B4.9: „… Wirbelsäule, Sehnen, Bänder, Muskeln, Knochen oder Gelenke (z. B. Rückenerkrankungen, Arthrose, Rheuma)?”
Der Versicherer warf dem Kläger vor, eine frühere Bronchitis sowie eine diagnostizierte Skoliose verschwiegen zu haben.
Doch das OLG stellte klar: Die Fragen sind eng am Wortlaut auszulegen. Eine einmalige akute Bronchitis ist nach dem eindeutigen Zusatz („wiederholte oder chronische“) nicht anzugeben. Ebenso sei eine bloße Erwähnung einer Skoliose in einem Röntgenbefund aus dem Jahr 2006 – also außerhalb des abgefragten 5-Jahres-Zeitraums – kein auskunftspflichtiges Ereignis, zumal keine Behandlung oder Beratung diesbezüglich stattgefunden habe.
Auch die falsch beantwortete Frage nach solchen Versicherungsanträgen, die der Kläger innerhalb der letzten 5 Jahre bei weiteren Berufsunfähigkeitsversicherungen gestellt hatte, blieb für diesen ohne rechtliche Konsequenz.
Anfechtungsfrist zu beachten
Zwar hatte der Kläger frühere Anträge auf Berufsunfähigkeitsversicherungen nicht vollständig angegeben, doch diese Umstände wurden erst im Prozess – also außerhalb der einjährigen Anfechtungsfrist (§ 124 BGB) – als Anfechtungsgrund nachgeschoben. Das OLG betonte, dass die Anfechtungsgründe bereits in der Erklärung selbst oder jedenfalls innerhalb der Frist von einem Jahr nach § 124 BGB benannt werden müssen. Ein pauschales Berufen auf alte Arztberichte reicht dafür nicht aus und das Berufen erst im Prozess war verfristet.

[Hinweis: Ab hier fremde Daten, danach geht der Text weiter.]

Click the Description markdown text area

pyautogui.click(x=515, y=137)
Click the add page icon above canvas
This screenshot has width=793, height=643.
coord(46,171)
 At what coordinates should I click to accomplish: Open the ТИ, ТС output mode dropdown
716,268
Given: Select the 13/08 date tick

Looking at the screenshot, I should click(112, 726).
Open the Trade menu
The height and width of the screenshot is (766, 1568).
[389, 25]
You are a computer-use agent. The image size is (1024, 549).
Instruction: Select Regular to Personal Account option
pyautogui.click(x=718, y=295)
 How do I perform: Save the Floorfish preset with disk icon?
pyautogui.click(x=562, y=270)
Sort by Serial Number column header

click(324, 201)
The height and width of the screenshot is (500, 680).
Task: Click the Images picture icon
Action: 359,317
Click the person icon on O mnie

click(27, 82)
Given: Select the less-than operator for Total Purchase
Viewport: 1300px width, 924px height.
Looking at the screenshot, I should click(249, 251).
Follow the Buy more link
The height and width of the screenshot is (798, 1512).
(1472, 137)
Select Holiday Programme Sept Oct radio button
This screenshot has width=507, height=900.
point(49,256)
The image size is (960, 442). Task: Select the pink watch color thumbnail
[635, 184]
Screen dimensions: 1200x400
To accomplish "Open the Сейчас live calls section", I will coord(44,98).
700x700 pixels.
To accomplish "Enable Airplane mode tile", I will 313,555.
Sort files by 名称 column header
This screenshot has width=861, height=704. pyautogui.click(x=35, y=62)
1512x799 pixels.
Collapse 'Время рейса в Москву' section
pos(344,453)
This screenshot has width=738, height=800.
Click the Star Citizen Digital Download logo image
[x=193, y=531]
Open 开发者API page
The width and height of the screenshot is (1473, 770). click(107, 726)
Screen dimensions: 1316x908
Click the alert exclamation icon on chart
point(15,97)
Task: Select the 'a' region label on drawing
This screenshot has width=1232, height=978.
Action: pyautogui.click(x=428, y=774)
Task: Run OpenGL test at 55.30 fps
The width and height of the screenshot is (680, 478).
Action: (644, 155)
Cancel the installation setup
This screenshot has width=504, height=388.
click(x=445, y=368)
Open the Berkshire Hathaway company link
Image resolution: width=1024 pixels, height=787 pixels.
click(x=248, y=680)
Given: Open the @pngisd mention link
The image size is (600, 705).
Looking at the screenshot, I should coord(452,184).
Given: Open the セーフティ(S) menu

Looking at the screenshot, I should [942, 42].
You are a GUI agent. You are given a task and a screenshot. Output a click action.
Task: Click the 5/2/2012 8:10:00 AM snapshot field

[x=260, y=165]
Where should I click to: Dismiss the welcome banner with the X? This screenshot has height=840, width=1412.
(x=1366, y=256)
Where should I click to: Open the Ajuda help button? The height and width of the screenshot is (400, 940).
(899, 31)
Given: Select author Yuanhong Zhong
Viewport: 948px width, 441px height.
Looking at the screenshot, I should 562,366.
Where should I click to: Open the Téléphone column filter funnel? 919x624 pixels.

Gericht: Enge Auslegung der Fragen entscheidend
Das OLG Hamm entschied: Die Fragen seien am Wortlaut zu messen – und dieser lasse keine Auslegungsspielräume zu. Eine einmalige Bronchitis falle nicht unter die Frage, da ausdrücklich nur „wiederholte oder chronische“ Verläufe gemeint seien. Auch die Skoliose sei nicht anzugeben gewesen: Sie wurde 2006 festgestellt und lag damit außerhalb des abgefragten 5-Jahres-Zeitraums, zudem ohne ärztliche Beratung oder Behandlung.
Damit stellt das Gericht klar: Nur tatsächlich behandlungsrelevante Vorerkrankungen im abgefragten Zeitraum sind anzugeben und die bloße Existenz eines Alteintrags in der Akte genügt nicht – weder für Anzeigepflicht noch für Täuschungsabsicht.
„Das Urteil ist ein starkes Signal für Versicherungsnehmer“, so Rechtsanwalt Tobias Strübing. „Wer Gesundheitsfragen klar und im Wortlaut korrekt beantwortet, muss keine spätere nachträgliche Interpretation durch den Versicherer befürchten.“ Die Entscheidung zeigt außerdem: Rücktritt und Anfechtung sind nur dann wirksam, wenn sie gut begründet und innerhalb der gesetzlichen Fristen nachvollziehbar erklärt werden.